● Action item:
Restate the whole listing exactly, leaving nothing out.

● Extracted data:
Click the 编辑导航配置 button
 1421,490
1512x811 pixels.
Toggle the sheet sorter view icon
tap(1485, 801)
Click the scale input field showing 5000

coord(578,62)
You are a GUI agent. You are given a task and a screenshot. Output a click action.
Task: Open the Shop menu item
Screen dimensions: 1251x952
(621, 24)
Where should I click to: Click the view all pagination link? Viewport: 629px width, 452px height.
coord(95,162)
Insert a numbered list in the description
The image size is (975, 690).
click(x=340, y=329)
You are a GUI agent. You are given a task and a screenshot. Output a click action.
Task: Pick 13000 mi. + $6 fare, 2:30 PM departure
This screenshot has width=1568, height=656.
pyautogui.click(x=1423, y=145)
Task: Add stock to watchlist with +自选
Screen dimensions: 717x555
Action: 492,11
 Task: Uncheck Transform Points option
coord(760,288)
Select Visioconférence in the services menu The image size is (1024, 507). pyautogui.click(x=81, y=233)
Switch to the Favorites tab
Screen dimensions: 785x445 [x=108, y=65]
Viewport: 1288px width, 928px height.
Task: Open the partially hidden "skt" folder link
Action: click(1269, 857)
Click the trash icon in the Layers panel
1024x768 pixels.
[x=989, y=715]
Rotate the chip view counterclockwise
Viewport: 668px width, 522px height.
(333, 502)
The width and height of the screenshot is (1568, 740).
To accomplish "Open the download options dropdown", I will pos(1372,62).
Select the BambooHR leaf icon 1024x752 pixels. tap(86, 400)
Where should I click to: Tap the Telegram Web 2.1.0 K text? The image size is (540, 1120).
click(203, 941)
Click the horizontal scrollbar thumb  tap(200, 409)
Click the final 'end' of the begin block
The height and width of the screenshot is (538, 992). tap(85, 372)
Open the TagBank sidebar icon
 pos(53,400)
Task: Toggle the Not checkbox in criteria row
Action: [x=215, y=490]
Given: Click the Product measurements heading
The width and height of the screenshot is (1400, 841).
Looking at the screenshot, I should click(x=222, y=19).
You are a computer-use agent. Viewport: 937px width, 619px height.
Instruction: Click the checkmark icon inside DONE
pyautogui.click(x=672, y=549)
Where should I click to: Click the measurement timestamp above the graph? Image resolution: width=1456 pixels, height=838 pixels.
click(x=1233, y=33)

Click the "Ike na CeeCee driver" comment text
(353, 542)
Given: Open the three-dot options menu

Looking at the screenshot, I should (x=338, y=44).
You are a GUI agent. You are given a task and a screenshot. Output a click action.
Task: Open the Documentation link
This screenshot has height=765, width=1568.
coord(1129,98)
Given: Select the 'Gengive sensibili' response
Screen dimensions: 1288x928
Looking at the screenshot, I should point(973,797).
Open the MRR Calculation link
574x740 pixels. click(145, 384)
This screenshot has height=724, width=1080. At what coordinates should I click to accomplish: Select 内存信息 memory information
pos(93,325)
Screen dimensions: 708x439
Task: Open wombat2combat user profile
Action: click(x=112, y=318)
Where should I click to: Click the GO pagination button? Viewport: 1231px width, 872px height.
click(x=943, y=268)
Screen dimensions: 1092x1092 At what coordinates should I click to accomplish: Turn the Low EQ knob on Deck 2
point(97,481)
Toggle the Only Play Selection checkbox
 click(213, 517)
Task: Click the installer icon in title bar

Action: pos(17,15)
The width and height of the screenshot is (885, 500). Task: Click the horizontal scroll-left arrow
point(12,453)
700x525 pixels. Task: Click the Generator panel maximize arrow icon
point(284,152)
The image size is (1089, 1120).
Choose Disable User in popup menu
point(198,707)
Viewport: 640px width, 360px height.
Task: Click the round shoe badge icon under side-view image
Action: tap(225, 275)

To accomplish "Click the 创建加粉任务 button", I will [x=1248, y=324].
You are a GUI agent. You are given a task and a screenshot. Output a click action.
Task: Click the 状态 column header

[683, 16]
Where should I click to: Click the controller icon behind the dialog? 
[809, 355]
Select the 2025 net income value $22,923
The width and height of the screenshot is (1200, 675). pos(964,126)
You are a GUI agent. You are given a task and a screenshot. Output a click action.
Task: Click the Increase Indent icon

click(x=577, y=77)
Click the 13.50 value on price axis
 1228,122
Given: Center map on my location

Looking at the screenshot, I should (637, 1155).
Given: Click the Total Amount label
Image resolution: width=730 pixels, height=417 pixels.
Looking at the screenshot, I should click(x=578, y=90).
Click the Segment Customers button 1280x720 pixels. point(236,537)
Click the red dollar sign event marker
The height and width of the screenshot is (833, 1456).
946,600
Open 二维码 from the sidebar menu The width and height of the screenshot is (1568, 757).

● Reply to the task:
Click the 编辑导航配置 button
 1421,490
1512x811 pixels.
Toggle the sheet sorter view icon
tap(1485, 801)
Click the scale input field showing 5000

coord(578,62)
You are a GUI agent. You are given a task and a screenshot. Output a click action.
Task: Open the Shop menu item
Screen dimensions: 1251x952
(621, 24)
Where should I click to: Click the view all pagination link? Viewport: 629px width, 452px height.
coord(95,162)
Insert a numbered list in the description
The image size is (975, 690).
click(x=340, y=329)
You are a GUI agent. You are given a task and a screenshot. Output a click action.
Task: Pick 13000 mi. + $6 fare, 2:30 PM departure
This screenshot has width=1568, height=656.
pyautogui.click(x=1423, y=145)
Task: Add stock to watchlist with +自选
Screen dimensions: 717x555
Action: 492,11
 Task: Uncheck Transform Points option
coord(760,288)
Select Visioconférence in the services menu The image size is (1024, 507). pyautogui.click(x=81, y=233)
Switch to the Favorites tab
Screen dimensions: 785x445 [x=108, y=65]
Viewport: 1288px width, 928px height.
Task: Open the partially hidden "skt" folder link
Action: click(1269, 857)
Click the trash icon in the Layers panel
1024x768 pixels.
[x=989, y=715]
Rotate the chip view counterclockwise
Viewport: 668px width, 522px height.
(333, 502)
The width and height of the screenshot is (1568, 740).
To accomplish "Open the download options dropdown", I will pos(1372,62).
Select the BambooHR leaf icon 1024x752 pixels. tap(86, 400)
Where should I click to: Tap the Telegram Web 2.1.0 K text? The image size is (540, 1120).
click(203, 941)
Click the horizontal scrollbar thumb  tap(200, 409)
Click the final 'end' of the begin block
The height and width of the screenshot is (538, 992). tap(85, 372)
Open the TagBank sidebar icon
 pos(53,400)
Task: Toggle the Not checkbox in criteria row
Action: [x=215, y=490]
Given: Click the Product measurements heading
The width and height of the screenshot is (1400, 841).
Looking at the screenshot, I should click(x=222, y=19).
You are a computer-use agent. Viewport: 937px width, 619px height.
Instruction: Click the checkmark icon inside DONE
pyautogui.click(x=672, y=549)
Where should I click to: Click the measurement timestamp above the graph? Image resolution: width=1456 pixels, height=838 pixels.
click(x=1233, y=33)

Click the "Ike na CeeCee driver" comment text
(353, 542)
Given: Open the three-dot options menu

Looking at the screenshot, I should (x=338, y=44).
You are a GUI agent. You are given a task and a screenshot. Output a click action.
Task: Open the Documentation link
This screenshot has height=765, width=1568.
coord(1129,98)
Given: Select the 'Gengive sensibili' response
Screen dimensions: 1288x928
Looking at the screenshot, I should point(973,797).
Open the MRR Calculation link
574x740 pixels. click(145, 384)
This screenshot has height=724, width=1080. At what coordinates should I click to accomplish: Select 内存信息 memory information
pos(93,325)
Screen dimensions: 708x439
Task: Open wombat2combat user profile
Action: click(x=112, y=318)
Where should I click to: Click the GO pagination button? Viewport: 1231px width, 872px height.
click(x=943, y=268)
Screen dimensions: 1092x1092 At what coordinates should I click to accomplish: Turn the Low EQ knob on Deck 2
point(97,481)
Toggle the Only Play Selection checkbox
 click(213, 517)
Task: Click the installer icon in title bar

Action: pos(17,15)
The width and height of the screenshot is (885, 500). Task: Click the horizontal scroll-left arrow
point(12,453)
700x525 pixels. Task: Click the Generator panel maximize arrow icon
point(284,152)
The image size is (1089, 1120).
Choose Disable User in popup menu
point(198,707)
Viewport: 640px width, 360px height.
Task: Click the round shoe badge icon under side-view image
Action: tap(225, 275)

To accomplish "Click the 创建加粉任务 button", I will [x=1248, y=324].
You are a GUI agent. You are given a task and a screenshot. Output a click action.
Task: Click the 状态 column header

[683, 16]
Where should I click to: Click the controller icon behind the dialog? 
[809, 355]
Select the 2025 net income value $22,923
The width and height of the screenshot is (1200, 675). pos(964,126)
You are a GUI agent. You are given a task and a screenshot. Output a click action.
Task: Click the Increase Indent icon

click(x=577, y=77)
Click the 13.50 value on price axis
 1228,122
Given: Center map on my location

Looking at the screenshot, I should (637, 1155).
Given: Click the Total Amount label
Image resolution: width=730 pixels, height=417 pixels.
Looking at the screenshot, I should click(x=578, y=90).
Click the Segment Customers button 1280x720 pixels. point(236,537)
Click the red dollar sign event marker
The height and width of the screenshot is (833, 1456).
946,600
Open 二维码 from the sidebar menu The width and height of the screenshot is (1568, 757).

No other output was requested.